• To do
Copy out the entries word for word, starting with the line that contains "Find the location" and continuing down through the line that contains "divider is located at coordinates (260, 208).". Omit the pictures from your copy.

Collected data entries
***

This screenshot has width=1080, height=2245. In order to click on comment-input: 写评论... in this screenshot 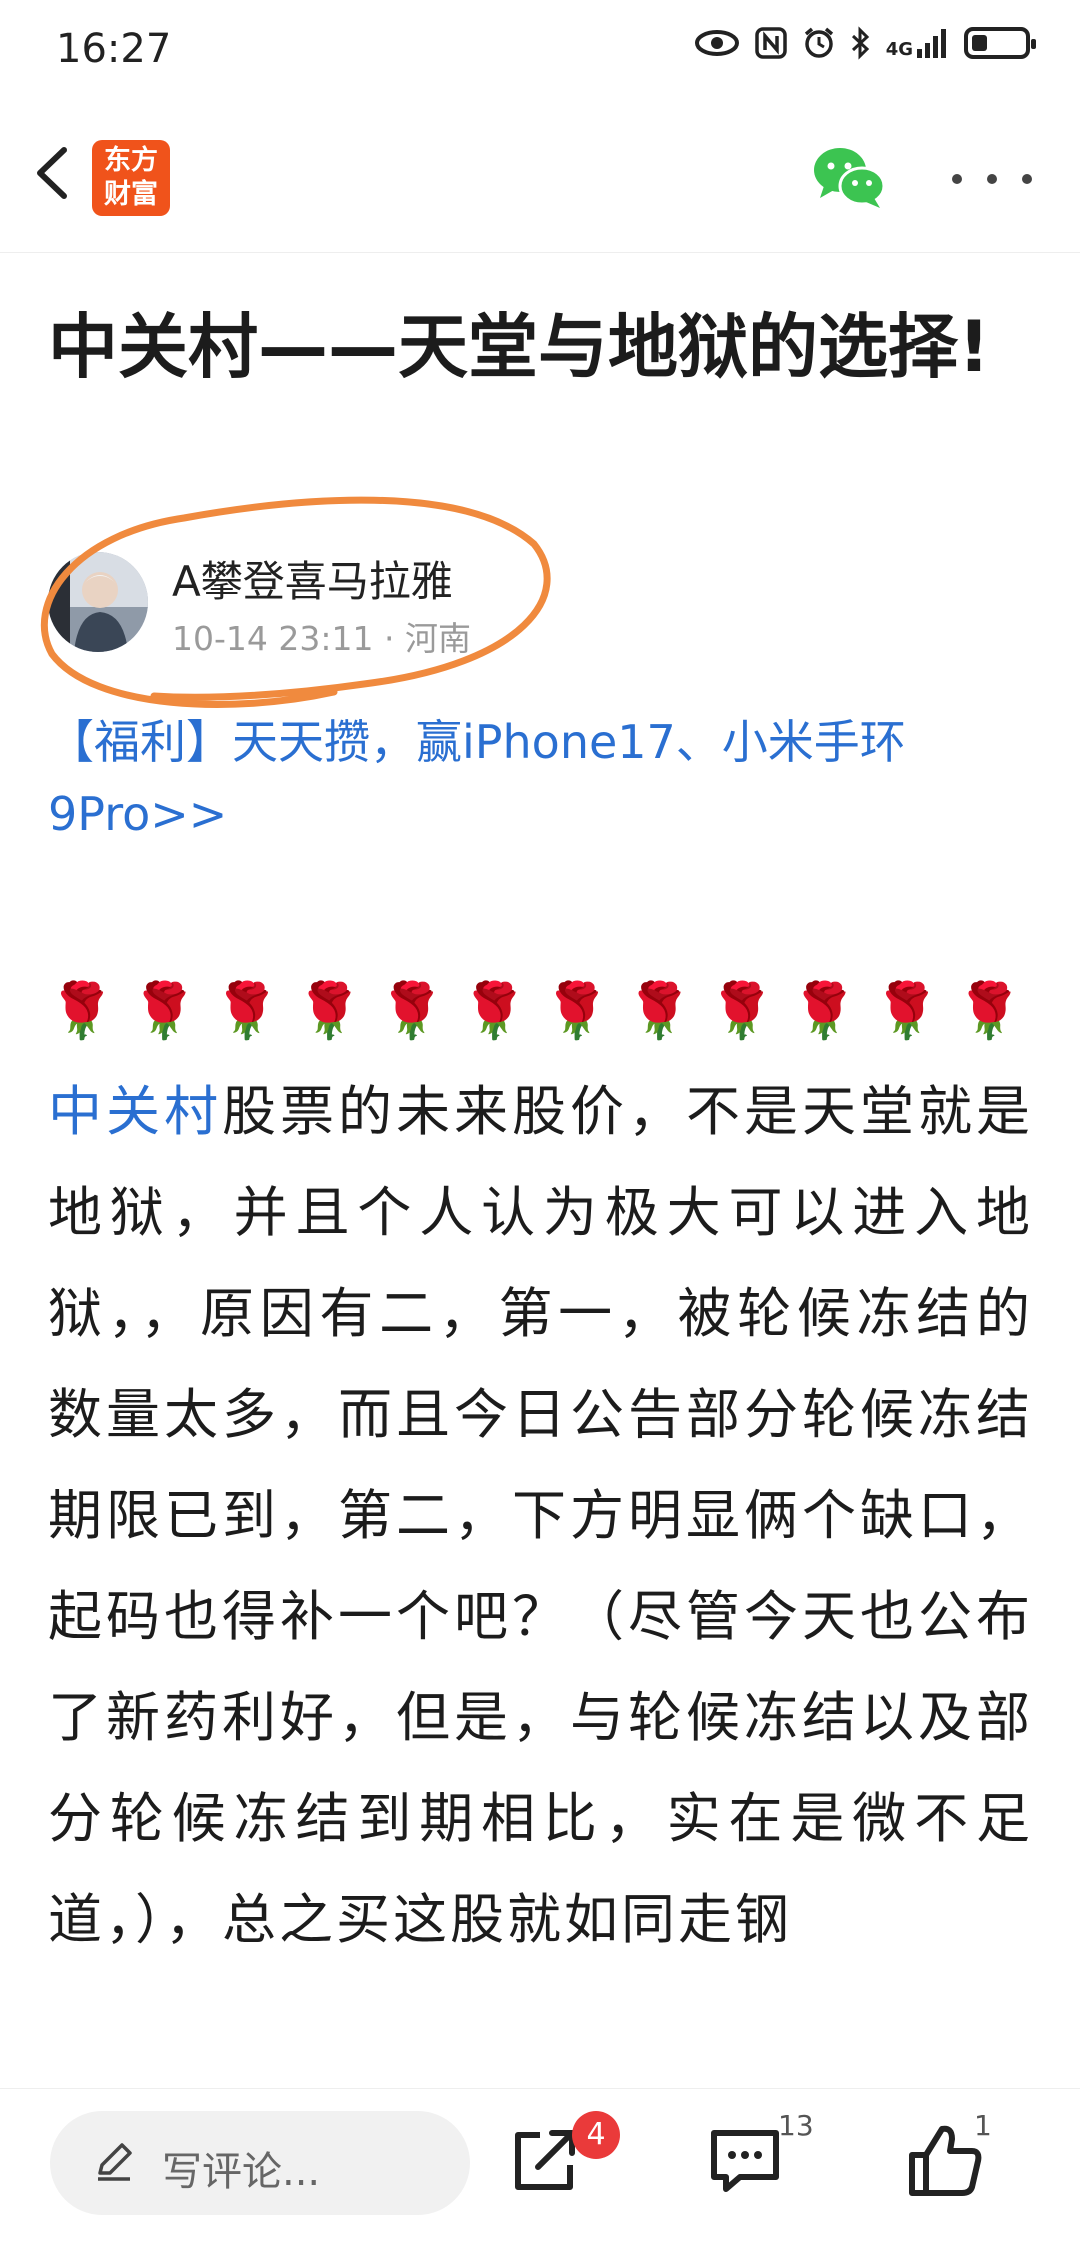, I will do `click(260, 2163)`.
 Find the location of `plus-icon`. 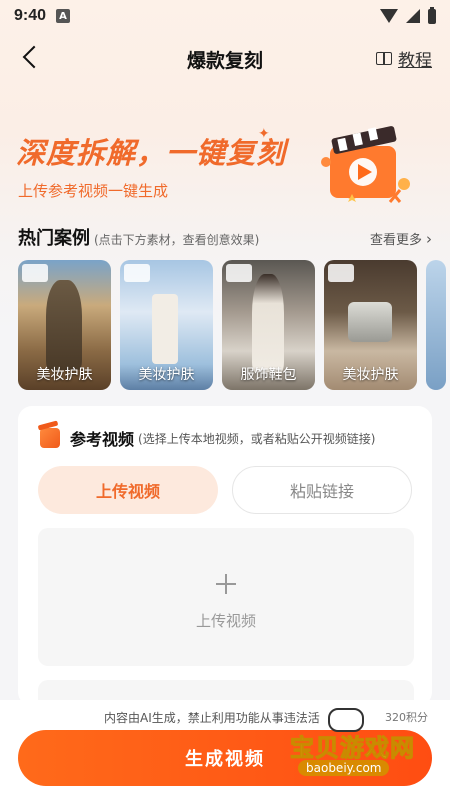

plus-icon is located at coordinates (226, 584).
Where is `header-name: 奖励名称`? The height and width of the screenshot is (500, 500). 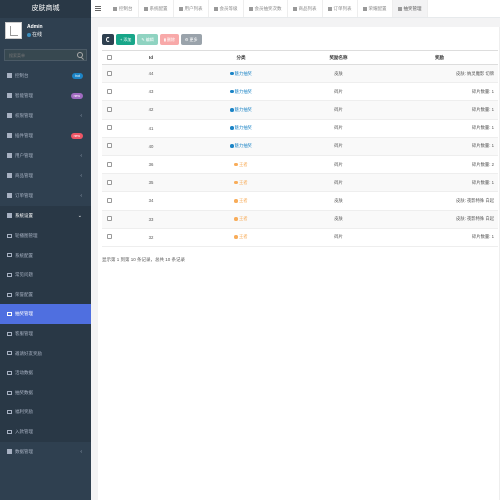
header-name: 奖励名称 is located at coordinates (338, 58).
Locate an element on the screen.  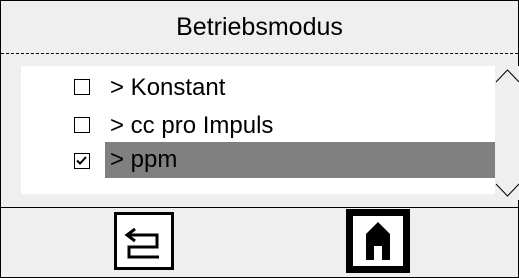
divider is located at coordinates (260, 208).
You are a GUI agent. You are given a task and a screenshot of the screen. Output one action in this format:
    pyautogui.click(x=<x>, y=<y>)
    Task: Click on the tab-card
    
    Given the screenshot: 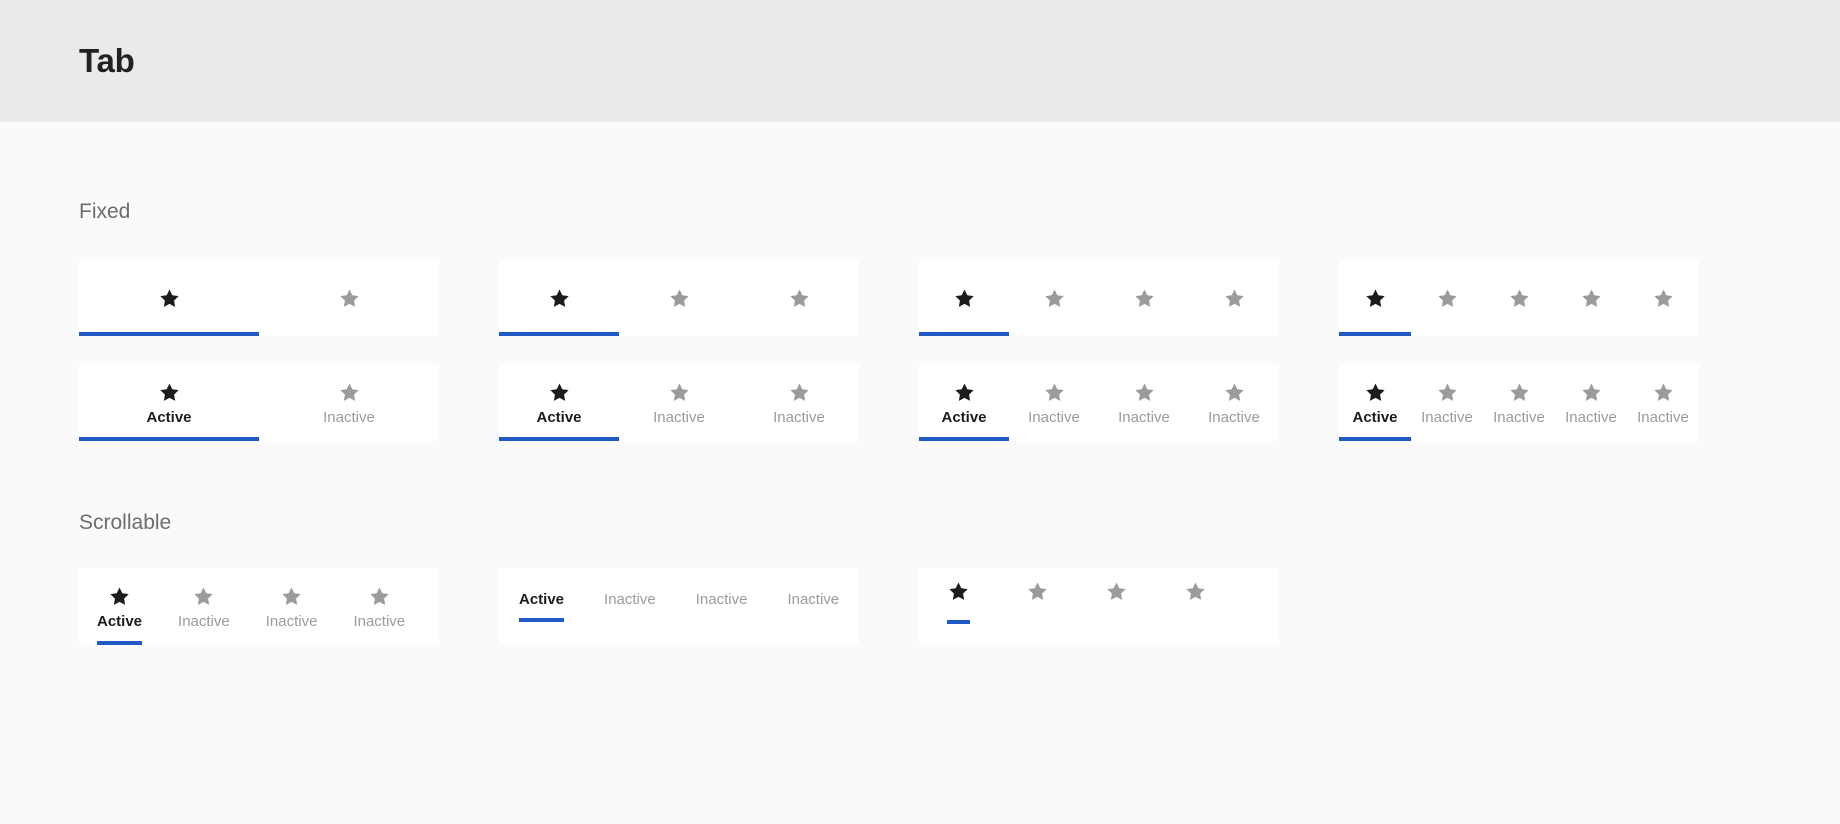 What is the action you would take?
    pyautogui.click(x=1519, y=298)
    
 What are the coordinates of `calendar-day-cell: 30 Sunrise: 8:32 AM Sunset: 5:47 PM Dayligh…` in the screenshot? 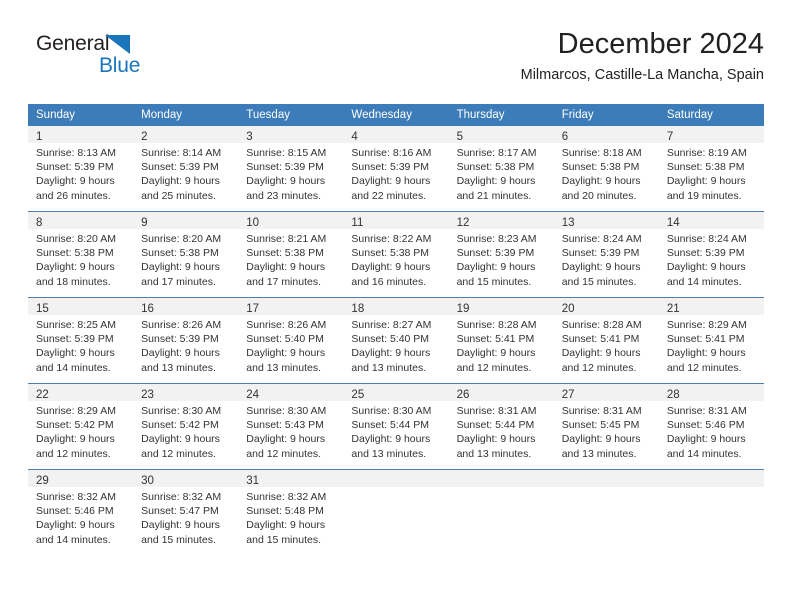 It's located at (186, 512).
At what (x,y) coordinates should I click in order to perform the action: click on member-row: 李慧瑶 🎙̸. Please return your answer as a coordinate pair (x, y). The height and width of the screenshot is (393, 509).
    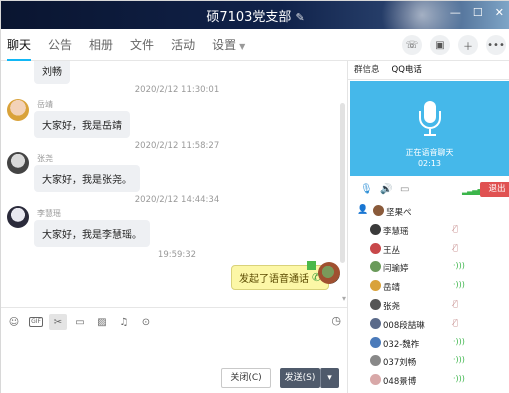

***

• Written solution
 Find the location of `plus-icon`. 

plus-icon is located at coordinates (226, 584).
Where is `header-name: 奖励名称`? The height and width of the screenshot is (500, 500). 
header-name: 奖励名称 is located at coordinates (338, 58).
Locate an element on the screen.  
divider is located at coordinates (260, 208).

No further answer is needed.